====== Given text

ZZP renting in the Netherlands in 2026: why your KvK extract is no longer enough

The Belastingdienst ended its lenient enforcement on false self-employment in January 2026, and it quietly broke the way landlords read freelance income. If you're a ZZP expat applying in Amsterdam, Utrecht or Rotterdam, an invoice stack and a KvK uittreksel won't cut it anymore.

6 min readMay 5, 2026By Mason Jongejan
A couple in their Dutch apartment

Something changed in January and most ZZP expats haven't noticed yet

I've been watching the same pattern repeat since the start of the year. A freelancer pings us after House Hunter flags a listing. They move fast, apply within the hour, send over their KvK extract, last year's IB aangifte, a couple of client invoices. Two days later: rejected. Or worse — radio silence while the landlord picks a salaried applicant with a lower gross income.

For years, that exact file was enough. A Chamber of Commerce extract, three months of bank statements showing regular incoming invoices, one tax return. Pararius landlord, Funda Verhuur, small bemiddelingsbureau in Haarlemmermeer — they all accepted it. That era ended on 1 January 2026.

============
====== Entries supplied

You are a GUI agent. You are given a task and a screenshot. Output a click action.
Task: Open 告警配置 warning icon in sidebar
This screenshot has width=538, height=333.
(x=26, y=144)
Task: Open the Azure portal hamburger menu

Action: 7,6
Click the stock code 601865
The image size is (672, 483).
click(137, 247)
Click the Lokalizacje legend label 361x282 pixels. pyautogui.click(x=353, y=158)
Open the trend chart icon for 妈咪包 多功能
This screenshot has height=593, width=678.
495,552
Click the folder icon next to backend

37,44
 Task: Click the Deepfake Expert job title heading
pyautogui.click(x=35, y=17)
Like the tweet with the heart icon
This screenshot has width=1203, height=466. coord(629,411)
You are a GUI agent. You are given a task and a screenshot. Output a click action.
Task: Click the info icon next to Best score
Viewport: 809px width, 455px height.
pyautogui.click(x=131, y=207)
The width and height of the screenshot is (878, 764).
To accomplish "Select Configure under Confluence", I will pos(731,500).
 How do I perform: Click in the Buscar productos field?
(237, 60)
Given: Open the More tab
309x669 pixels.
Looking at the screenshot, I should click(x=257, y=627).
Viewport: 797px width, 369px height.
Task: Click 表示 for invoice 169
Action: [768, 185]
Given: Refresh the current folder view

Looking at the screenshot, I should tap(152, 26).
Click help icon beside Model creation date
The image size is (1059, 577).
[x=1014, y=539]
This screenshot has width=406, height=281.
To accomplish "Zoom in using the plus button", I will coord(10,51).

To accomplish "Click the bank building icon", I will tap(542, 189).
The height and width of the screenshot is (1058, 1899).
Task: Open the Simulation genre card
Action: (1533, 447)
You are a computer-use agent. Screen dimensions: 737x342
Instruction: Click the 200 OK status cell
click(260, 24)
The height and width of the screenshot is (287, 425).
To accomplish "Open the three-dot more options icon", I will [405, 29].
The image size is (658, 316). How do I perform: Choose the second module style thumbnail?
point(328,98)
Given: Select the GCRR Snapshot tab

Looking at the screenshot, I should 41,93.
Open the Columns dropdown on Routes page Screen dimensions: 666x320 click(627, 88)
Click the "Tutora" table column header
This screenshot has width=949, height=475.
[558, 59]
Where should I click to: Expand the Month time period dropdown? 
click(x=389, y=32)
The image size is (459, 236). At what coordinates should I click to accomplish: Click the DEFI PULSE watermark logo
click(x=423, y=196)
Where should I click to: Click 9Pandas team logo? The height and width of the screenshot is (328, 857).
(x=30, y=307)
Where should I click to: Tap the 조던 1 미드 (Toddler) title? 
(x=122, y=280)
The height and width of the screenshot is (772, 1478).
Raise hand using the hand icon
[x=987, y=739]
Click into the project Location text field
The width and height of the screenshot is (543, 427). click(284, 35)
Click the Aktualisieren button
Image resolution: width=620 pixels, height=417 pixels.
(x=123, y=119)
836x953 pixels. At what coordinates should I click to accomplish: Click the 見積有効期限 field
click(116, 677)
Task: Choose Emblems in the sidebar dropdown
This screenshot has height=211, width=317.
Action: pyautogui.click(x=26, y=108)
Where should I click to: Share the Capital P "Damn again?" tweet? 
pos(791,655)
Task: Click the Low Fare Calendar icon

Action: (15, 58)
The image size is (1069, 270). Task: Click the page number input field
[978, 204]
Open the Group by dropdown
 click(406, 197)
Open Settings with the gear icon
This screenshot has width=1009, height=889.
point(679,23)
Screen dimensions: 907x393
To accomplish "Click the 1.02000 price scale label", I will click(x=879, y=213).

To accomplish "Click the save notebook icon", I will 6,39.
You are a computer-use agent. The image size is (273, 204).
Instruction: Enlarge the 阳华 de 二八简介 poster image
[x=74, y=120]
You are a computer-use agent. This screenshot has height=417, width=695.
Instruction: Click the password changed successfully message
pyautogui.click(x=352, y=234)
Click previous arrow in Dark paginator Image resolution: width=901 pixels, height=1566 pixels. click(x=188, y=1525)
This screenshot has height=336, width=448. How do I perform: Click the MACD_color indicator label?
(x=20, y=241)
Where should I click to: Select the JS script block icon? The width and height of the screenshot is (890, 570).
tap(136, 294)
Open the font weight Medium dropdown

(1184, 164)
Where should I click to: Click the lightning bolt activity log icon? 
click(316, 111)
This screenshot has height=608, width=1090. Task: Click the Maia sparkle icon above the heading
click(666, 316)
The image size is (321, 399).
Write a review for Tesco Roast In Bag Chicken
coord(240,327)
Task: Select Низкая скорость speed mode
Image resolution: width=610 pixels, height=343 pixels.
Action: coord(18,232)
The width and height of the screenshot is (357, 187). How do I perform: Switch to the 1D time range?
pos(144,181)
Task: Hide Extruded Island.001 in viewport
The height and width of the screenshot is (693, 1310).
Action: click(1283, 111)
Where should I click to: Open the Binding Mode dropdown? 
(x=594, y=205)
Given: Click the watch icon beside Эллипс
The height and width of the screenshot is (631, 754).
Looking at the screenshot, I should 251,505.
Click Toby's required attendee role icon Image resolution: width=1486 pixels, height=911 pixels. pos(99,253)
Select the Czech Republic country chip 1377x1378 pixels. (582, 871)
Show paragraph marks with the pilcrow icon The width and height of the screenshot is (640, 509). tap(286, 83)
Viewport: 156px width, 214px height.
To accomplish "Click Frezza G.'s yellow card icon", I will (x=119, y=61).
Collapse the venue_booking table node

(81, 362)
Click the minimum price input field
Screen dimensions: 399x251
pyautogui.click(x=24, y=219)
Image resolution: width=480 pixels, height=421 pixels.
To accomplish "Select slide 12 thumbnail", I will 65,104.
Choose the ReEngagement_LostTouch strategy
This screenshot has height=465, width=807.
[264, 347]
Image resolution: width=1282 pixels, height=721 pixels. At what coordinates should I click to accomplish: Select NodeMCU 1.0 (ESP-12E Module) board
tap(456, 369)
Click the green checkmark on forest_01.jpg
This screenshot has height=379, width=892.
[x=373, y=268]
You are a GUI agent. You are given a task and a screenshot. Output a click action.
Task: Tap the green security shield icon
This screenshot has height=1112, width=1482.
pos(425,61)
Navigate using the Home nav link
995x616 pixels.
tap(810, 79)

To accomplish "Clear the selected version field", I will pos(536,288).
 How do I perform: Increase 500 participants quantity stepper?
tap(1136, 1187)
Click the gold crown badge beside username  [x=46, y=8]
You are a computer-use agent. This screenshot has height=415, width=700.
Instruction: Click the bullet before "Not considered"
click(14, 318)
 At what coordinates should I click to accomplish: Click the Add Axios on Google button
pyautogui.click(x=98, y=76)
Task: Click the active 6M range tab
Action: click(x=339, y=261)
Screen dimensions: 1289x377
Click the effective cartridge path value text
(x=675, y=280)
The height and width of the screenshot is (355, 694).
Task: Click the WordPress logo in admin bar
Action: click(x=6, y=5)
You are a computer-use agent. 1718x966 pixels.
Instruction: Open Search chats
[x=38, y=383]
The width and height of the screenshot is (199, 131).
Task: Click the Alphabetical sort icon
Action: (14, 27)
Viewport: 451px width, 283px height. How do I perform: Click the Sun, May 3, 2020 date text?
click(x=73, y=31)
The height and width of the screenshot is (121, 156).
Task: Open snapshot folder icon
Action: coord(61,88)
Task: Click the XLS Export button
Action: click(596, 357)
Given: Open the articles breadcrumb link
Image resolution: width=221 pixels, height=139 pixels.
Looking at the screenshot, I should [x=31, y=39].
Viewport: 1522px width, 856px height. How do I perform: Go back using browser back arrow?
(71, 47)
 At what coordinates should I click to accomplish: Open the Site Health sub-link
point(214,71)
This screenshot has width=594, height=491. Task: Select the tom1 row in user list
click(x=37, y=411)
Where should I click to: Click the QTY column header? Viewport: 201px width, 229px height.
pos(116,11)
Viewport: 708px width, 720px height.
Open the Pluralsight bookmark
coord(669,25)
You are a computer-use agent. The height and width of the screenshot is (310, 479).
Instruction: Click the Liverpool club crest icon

============

▶ **Problem description**: What documents does the freelancer in the ZZP renting article send over after applying for a listing? List every one.

▶ **Exercise response**:
- Their KvK extract
- Last year's IB aangifte
- A couple of client invoices